相談事例44の相談内容と回答(H13.4.7)

●相談文
 31歳女性です。4〜5ヶ月前から右ひじ外部の先端から手の甲方向に1〜2cmの所にポリープができました。最初の1〜2ヶ月は小さなものでしたが、最近になりそれが肥大になり、他のものに接触すると痛みがとてもひどくなってきました。今の大きさは直径1cmぐらい、高さ4mmぐらいになってます。触るとこりこりしてます。そして痛いです。現在、夫の仕事の関係でマレーシアに住んでいます。(2ヶ月前から)慣れない環境ということもあり、不安に思っています。日本に帰って治療した方がいいのか、それかこちらの医者に見てもらって治療できる程度のものなのか、またどんな診療科に見てもらえばいいのか、教えていただきたいと思います。また、関係があるか無いかはわかりませんが、疲れている時などに耳たぶにもシコリのようなものができます。それは段々大きくなって触ると少し傷みが伴いますが、しばらくすると無くなっています。私の体質上、ポリープができやすいのでしょうか。以上、よろしくお願いします。


●回答文
 皮膚科の先生のほうが回答者として適しているような気もしますが、分かる範囲でお答えします。 皮膚のポリープと言われますと、茎のところがくびれた丸い風船のような塊を想像しますが、計測された数値からは扁平な皮膚の腫瘍のようですね。触って痛いということからは、黴菌の入った炎症性腫瘤(アテローマなど)も考えられますが、その場合は赤く熱を持って腫れあがっていますので、区別が付くと思います。成長が速いことからは、ガンのような悪性腫瘍が皮膚に転移したものも考える必要がありますが、その場合も皮膚は多少赤く熱を持ってはれることが多いのです。そして、さわると、石のように硬いのが特徴です。時間がたつとどんどん成長し、ときには部分的に皮膚が崩れてきます。

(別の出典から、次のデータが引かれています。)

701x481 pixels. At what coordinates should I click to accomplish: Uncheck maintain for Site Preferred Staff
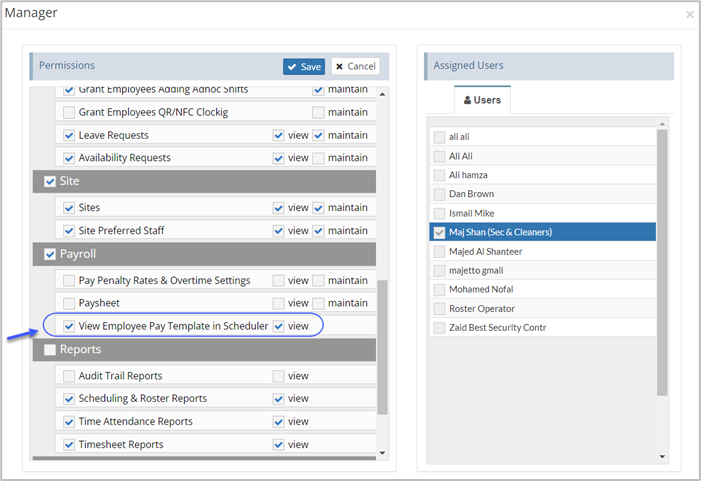point(318,230)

質問者の場合は、たぶんそうした皮膚の色や熱の変化がないものと思われます。年齢がお若いことからも、悪性腫瘍は考えにくいところです。そうした中で、触ると痛いおできとなりますと、一番考えられるのは、皮膚の神経繊維種です。これは末梢神経を巻き込んで大きくなりますので、触ると結構痛いものです。腫瘍内部に出血などが起こると、成長の速度が速く感じられます。希には、神経繊維肉腫という悪性腫瘍のこともありますが滅多にありませんので、それほど心配されることもないでしょう。 治療は、皮膚切開から腫瘍を摘出するだけですから、比較的簡単ですが、腫瘍に絡んでいる末梢神経を残そうとすると技術的に難しくなり、また、再発しやすくなります。専門科としては、日本では、整形外科、外科、皮膚科、脳神経外科あたりでしょうか。外国では、脳神経外科、整形外科、皮膚科でしょうか。日本に戻るほどの病気ではないと思いますが、どこで切るにせよ、切った腫瘍の病理組織診断がきちんと出来るところがおすすめです。耳たぶの有痛性の腫れは、消えてしまうことからは、炎症性のものが考えられます。消えないで残っていれば、神経繊維種は体のあちこちに多発することがあり、その場合は神経繊維腫症と呼ばれます。もちろん、そのほかの皮膚腫瘍や嚢胞も考えておく必要があります。それは大きくなったら切るぐらいのつもりでよいと思われます。